Final Thoughts: Clumsy and Fragmented Progress
Here’s my high level prediction for 2025 Virtual Health: clumsy and highly fragmented. The biggest digital health players have either shifted focus away from traditional “PT Telehealth” or are targeting niche markets. These areas have great use cases for blended or omnichannel care models, but the push for purely digital solutions seems short-sighted. Data suggests that while growth will occur, it’s likely to be modest, reflecting a market still finding its footing.

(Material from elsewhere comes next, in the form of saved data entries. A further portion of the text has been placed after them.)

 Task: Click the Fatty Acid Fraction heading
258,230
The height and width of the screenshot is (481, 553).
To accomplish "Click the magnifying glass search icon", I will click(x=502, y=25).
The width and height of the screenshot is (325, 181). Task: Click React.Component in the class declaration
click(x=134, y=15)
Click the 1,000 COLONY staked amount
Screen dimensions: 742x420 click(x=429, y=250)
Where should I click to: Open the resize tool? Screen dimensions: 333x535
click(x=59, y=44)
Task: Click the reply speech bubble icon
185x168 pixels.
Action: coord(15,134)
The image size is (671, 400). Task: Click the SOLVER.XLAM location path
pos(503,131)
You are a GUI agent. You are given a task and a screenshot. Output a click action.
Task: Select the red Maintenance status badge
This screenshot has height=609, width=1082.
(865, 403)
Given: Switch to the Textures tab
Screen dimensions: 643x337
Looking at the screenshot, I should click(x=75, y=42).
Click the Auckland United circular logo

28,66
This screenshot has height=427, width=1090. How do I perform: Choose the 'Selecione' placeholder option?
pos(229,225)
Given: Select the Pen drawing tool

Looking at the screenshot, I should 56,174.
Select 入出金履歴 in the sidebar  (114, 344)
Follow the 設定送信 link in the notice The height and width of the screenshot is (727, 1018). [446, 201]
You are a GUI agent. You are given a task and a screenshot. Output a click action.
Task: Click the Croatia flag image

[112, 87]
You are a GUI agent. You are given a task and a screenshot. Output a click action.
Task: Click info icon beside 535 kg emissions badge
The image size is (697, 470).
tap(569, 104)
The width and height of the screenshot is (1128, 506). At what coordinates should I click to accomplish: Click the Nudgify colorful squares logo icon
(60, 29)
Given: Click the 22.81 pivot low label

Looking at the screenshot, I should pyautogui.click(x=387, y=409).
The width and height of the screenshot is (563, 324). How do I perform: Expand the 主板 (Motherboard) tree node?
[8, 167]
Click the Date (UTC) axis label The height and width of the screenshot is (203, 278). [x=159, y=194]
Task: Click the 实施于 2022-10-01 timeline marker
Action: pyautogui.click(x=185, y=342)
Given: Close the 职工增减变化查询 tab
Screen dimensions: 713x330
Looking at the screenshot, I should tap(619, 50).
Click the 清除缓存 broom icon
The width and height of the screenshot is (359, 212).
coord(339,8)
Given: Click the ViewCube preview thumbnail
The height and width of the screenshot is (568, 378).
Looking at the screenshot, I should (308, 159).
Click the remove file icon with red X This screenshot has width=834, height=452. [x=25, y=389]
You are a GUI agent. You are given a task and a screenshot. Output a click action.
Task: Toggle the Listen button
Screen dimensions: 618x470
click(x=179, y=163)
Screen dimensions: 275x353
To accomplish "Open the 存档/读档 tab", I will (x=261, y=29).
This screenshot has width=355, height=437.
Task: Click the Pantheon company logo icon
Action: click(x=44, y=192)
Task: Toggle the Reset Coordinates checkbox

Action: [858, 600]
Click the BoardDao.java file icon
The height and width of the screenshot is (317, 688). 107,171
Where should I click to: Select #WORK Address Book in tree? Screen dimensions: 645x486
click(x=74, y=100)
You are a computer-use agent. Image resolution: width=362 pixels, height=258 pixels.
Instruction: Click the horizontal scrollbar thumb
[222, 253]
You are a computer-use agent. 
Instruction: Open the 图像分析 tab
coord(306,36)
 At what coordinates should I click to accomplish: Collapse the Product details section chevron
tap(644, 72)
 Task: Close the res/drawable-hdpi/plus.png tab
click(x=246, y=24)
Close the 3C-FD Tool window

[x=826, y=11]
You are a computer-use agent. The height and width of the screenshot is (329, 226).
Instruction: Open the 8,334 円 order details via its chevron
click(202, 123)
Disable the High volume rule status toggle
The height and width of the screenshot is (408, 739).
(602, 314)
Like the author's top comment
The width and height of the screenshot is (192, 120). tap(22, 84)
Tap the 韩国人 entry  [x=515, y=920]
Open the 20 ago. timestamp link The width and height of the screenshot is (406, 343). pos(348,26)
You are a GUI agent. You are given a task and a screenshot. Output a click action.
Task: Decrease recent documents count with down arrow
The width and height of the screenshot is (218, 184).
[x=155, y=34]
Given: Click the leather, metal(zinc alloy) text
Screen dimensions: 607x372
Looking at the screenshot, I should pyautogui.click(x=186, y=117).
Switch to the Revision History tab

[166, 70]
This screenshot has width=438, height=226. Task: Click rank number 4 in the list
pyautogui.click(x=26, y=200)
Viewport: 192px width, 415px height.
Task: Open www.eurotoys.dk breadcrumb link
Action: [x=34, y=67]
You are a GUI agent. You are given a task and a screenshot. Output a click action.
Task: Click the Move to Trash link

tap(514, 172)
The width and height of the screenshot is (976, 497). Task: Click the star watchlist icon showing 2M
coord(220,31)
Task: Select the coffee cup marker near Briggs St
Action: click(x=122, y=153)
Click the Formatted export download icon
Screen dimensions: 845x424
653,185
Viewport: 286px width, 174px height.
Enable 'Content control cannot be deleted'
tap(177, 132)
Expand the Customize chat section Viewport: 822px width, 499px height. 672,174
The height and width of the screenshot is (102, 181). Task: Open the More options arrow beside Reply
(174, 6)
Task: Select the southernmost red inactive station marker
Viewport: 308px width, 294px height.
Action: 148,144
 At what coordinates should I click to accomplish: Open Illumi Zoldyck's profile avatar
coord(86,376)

I see significant potential within value-based care (VBC) and risk-sharing models. However, VBC in physical therapy won’t see meaningful traction over the next year. These models make sense, but they have struggled to achieve profitability even in primary care. As the saying goes, “No margin, no mission.” Without financial viability, physical therapy is unlikely to see widespread adoption of value-based models anytime soon — except for outliers like total joint replacements or bundled payment programs which at this point are proven use cases.
So, while 2025 will bring incremental progress, the fragmentation, the lack of profitability in value-based models, and the limited scalability of purely digital approaches will likely keep Virtual Health in physical therapy in a state of cautious experimentation rather than widespread adoption.
Summary of Key Predictions:
- Medicare will expand virtual PT coverage, but reimbursement rates will still disappoint.
- RMT adoption will grow slowly, with larger practices leading the charge.
- Third-party RMT providers will refine their services and build trust with skeptical clinicians.
- Digital PT platforms like Hinge and Sword will continue to re-invent themselves as anything but physical therapy service deliverers
- Patients will growingly embrace hybrid models, but one-size-fits-all virtual care won’t work for everyone.
- Private equity and VC funding will drive innovation, offering growth opportunities that small practices wouldn’t achieve alone.
As 2025 unfolds, physical therapists face a choice: adapt and shape the future of virtual health — or risk being sidelined by algorithms and tech giants. Either way, the industry is poised for change. Let’s meet it with creativity, resilience, and maybe a little humor to keep us grounded.